Once you reach the line containing "Save my name, email, and" in the entries below, write out that line and each one after it down to the line containing "You are a GUI agent. The screenshot is 1484×2483.", exactly and with nothing added.

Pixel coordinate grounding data
'''

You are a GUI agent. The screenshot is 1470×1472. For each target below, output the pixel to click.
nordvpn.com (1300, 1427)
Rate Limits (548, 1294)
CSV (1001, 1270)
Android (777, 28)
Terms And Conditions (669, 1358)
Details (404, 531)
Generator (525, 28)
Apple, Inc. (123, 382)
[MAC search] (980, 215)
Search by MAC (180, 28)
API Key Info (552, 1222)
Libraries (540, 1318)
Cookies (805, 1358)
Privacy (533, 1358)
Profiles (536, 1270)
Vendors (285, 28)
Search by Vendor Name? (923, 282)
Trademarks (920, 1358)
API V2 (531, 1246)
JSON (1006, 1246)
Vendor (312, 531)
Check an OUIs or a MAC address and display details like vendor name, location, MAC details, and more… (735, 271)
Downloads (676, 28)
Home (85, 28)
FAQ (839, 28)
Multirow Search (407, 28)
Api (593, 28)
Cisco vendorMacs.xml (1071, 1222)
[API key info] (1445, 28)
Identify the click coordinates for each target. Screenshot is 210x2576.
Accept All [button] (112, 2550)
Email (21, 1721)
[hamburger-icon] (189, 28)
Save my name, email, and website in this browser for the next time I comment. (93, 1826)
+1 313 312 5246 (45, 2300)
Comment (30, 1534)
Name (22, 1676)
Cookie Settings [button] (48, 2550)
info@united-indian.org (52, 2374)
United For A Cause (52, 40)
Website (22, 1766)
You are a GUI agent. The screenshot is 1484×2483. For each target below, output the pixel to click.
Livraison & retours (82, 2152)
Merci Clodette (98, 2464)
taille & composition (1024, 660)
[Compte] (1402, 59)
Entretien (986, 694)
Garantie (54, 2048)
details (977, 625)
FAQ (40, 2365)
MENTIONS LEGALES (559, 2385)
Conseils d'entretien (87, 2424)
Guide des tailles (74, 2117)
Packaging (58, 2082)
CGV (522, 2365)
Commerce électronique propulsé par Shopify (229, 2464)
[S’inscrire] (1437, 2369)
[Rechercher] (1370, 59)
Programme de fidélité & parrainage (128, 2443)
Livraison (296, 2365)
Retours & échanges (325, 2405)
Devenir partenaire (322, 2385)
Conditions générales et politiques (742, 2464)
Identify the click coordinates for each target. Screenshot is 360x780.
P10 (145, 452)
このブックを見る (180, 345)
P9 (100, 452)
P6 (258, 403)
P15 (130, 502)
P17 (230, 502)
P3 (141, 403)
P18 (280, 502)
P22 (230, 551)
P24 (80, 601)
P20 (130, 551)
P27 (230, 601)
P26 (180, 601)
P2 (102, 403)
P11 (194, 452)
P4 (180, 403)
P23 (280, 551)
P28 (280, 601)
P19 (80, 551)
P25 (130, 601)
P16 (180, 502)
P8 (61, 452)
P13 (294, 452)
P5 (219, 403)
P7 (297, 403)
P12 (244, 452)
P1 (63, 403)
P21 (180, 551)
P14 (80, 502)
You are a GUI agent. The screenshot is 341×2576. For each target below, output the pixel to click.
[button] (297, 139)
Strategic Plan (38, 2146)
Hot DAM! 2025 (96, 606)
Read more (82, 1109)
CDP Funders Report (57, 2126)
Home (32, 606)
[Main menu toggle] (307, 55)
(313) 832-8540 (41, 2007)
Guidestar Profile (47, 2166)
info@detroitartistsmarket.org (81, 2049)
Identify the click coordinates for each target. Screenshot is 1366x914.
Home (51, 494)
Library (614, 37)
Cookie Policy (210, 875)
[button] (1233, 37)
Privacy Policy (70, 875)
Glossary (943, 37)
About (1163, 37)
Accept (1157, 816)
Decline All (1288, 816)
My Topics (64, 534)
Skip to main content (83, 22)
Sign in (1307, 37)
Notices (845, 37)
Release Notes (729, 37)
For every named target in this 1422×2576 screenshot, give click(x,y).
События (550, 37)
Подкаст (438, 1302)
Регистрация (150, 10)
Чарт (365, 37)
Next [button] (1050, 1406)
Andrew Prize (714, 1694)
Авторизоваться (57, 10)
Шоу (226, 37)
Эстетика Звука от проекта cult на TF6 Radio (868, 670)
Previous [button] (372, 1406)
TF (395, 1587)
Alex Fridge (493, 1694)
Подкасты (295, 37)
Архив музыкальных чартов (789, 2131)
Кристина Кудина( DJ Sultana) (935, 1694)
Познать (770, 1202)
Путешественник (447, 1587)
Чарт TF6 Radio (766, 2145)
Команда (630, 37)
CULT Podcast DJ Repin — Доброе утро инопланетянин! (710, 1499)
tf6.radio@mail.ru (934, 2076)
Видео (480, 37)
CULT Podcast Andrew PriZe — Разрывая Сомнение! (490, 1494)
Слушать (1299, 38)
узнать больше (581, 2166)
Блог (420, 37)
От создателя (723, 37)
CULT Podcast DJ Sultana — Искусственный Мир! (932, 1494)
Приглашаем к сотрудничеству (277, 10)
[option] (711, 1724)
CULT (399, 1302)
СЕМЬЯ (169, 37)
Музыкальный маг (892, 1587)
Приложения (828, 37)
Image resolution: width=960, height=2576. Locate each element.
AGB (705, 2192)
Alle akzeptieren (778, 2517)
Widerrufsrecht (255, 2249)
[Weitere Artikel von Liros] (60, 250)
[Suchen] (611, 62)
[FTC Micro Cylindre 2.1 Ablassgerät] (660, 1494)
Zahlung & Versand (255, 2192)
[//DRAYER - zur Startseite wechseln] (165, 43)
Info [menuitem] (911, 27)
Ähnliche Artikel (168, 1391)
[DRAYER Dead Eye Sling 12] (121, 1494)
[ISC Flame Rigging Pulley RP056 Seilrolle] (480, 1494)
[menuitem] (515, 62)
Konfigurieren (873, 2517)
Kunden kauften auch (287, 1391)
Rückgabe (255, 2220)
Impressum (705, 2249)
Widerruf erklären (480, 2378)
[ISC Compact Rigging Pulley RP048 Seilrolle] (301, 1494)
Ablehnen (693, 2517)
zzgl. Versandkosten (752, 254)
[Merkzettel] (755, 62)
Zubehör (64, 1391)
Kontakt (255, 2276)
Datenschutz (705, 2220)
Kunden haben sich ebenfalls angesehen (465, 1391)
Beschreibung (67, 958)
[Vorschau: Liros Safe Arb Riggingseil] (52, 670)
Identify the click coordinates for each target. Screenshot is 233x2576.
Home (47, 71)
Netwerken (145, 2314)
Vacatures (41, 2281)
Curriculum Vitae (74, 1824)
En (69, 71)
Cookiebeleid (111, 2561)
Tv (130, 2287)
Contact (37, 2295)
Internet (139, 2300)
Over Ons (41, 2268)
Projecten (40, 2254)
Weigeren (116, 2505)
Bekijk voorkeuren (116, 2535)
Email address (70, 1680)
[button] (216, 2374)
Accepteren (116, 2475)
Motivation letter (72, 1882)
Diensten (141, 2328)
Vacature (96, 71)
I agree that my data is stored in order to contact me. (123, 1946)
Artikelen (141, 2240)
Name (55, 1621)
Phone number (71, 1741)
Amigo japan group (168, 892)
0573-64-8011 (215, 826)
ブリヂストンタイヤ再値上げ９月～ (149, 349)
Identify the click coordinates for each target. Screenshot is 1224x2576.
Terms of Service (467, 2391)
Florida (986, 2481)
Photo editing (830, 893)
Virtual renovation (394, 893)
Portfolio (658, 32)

'''

#### Result of this task
Save my name, email, and website in this browser for the next time I comment. (93, 1826)
+1 313 312 5246 (45, 2300)
Comment (30, 1534)
Name (22, 1676)
Cookie Settings [button] (48, 2550)
info@united-indian.org (52, 2374)
United For A Cause (52, 40)
Website (22, 1766)
You are a GUI agent. The screenshot is 1484×2483. For each target below, output the pixel to click.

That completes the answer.